Nevertheless, this neighborhood wasn’t so iconic for me; it’s an identical image of multiple modern cities, full of stores and the same global consumerism. If you love that kind of experience, shopping and walking in areas like Times Square in New York, of course, you will like it; but I recommend spending your perhaps limited time in Tokyo on other unique places, that city is full of them.

Additionally, I noticed something that started to scratch the idea I had of Japan and its culture. I saw a lot of trash on those busy streets, on many corners and alleys; there always were some beer cans and cigarette butts.

We were making the most of our last night enjoying Tokyo together. So, we went to Torikizoku, some kind of chained izakaya (a restaurant/bar full of alcohol and snacks). These places are always full, and the Shibuya one was no exception; we had to wait some minutes before we got our table.

This place, being a popular chain in the country, has multilingual menu in touch screens on the tables. So, I recommend it as a first experience on an izakaya; also, it’s pretty affordable.

We had some beers with yakitori (skewered chicken), and also, I had edamame (boiled immature soybeans served in the pod).
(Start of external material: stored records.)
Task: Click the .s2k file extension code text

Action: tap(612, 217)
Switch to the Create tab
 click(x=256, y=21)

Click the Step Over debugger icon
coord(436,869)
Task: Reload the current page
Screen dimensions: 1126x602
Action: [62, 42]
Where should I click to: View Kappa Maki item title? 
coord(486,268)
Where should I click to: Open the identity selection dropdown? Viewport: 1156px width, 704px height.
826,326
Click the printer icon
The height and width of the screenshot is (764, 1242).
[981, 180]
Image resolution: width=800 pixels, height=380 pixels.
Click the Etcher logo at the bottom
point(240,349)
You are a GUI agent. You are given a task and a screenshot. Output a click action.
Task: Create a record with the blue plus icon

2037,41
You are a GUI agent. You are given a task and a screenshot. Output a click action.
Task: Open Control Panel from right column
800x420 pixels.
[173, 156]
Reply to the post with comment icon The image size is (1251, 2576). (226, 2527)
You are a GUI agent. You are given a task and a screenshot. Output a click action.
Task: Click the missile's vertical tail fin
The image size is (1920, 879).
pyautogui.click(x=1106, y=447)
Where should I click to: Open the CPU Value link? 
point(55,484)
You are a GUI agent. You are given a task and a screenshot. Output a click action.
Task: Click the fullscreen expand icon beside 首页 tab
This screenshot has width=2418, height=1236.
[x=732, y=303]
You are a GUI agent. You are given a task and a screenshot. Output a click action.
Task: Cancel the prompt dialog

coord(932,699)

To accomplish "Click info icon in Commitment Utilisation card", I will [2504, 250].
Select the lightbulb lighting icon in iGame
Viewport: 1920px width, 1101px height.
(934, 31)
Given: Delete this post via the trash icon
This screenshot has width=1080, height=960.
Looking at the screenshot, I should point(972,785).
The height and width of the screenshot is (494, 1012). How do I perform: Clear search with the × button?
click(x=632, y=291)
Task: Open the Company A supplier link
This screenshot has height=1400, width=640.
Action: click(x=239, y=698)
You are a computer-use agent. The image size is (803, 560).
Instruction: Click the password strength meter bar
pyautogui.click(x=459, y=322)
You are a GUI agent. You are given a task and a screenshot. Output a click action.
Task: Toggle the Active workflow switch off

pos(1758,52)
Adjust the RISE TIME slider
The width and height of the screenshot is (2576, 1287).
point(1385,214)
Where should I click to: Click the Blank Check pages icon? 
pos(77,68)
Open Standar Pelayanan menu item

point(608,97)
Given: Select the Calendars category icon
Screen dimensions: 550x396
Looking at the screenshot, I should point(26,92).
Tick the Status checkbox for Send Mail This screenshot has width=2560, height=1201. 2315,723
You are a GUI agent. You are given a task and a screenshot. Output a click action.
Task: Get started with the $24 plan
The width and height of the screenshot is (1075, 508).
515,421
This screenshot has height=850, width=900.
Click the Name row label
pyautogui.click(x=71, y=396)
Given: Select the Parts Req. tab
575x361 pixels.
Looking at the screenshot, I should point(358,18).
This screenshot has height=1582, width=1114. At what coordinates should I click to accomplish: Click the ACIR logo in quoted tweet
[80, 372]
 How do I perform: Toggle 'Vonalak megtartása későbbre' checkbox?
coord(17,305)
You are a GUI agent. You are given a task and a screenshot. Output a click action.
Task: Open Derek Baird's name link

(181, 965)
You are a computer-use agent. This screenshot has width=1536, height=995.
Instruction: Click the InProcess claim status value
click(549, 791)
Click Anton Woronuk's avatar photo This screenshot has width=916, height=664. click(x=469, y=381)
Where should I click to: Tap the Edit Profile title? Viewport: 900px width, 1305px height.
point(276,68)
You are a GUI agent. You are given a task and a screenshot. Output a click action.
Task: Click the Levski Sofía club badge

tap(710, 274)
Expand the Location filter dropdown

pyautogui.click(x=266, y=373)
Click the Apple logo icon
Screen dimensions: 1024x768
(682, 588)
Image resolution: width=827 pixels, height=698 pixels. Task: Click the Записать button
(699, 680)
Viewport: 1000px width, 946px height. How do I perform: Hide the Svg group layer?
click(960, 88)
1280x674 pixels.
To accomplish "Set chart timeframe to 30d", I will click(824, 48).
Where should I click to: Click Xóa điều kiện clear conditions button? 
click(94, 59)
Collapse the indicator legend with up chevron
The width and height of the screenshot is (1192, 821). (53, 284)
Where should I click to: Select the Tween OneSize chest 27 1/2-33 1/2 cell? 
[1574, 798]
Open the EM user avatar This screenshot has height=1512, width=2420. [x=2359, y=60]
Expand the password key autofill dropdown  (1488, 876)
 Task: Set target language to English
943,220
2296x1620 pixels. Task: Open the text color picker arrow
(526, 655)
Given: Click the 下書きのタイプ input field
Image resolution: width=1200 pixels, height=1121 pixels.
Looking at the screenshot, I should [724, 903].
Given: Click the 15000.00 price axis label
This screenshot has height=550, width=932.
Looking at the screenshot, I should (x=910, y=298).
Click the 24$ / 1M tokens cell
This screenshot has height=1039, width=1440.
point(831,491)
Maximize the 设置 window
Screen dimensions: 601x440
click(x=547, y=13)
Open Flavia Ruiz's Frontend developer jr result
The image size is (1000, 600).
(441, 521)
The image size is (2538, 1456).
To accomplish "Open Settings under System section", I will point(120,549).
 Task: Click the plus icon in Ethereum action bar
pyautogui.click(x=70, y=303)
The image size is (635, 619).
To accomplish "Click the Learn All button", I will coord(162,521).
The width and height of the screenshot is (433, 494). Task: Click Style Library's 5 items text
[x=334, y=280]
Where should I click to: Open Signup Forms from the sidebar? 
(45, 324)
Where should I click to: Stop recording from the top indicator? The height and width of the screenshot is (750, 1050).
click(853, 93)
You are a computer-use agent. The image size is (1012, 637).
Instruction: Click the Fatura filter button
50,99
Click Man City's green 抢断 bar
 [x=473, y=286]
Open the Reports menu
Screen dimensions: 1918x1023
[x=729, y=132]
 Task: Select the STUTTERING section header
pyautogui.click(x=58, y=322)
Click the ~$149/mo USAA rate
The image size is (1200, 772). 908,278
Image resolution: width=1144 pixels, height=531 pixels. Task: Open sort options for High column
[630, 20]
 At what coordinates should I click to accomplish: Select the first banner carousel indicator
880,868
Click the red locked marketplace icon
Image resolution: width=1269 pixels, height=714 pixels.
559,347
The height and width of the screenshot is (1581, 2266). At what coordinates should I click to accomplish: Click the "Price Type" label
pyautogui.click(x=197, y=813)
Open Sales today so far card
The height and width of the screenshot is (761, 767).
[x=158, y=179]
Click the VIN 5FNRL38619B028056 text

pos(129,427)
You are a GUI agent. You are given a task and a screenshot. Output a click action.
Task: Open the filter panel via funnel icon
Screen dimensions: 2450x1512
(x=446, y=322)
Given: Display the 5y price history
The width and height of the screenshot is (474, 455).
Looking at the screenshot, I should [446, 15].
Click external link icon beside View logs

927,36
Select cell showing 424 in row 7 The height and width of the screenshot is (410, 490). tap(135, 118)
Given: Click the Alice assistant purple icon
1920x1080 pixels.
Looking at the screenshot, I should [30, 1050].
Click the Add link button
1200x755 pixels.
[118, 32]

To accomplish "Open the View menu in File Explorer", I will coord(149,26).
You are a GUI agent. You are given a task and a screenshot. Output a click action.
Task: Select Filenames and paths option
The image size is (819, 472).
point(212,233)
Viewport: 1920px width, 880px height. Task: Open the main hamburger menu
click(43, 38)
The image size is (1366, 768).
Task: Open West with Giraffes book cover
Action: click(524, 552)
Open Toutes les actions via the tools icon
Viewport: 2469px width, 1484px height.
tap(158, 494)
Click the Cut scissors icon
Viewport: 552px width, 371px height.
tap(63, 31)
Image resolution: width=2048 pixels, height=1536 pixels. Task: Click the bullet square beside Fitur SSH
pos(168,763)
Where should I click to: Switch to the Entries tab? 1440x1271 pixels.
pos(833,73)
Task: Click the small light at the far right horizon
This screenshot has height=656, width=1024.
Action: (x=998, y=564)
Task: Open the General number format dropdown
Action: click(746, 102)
At first glance, those pods are something weird and unexpected, but after you taste it, you understand its popularity in Japan’s drinking culture.

We last there until 11:30 pm because we had to get the last train to the hostel, and a taxi was not an option; we were far, and it would have cost more than all of our 3 days at the hostel.

A taxi is an expensive premium service, so you should check ahead the times of the trains because it’s not a 24-hour service. Contrary to what you can expect of a big city like Tokyo.

If I remember correctly, we fell asleep on that train and missed our stop; we woke up at the following station and got lucky to get back on another train, or else we would have to walk some kilometers while falling asleep.

There is an option in Google Maps where you can receive a notification when you approach your stop. It’s pretty normal (and completely safe) to be asleep on the train there.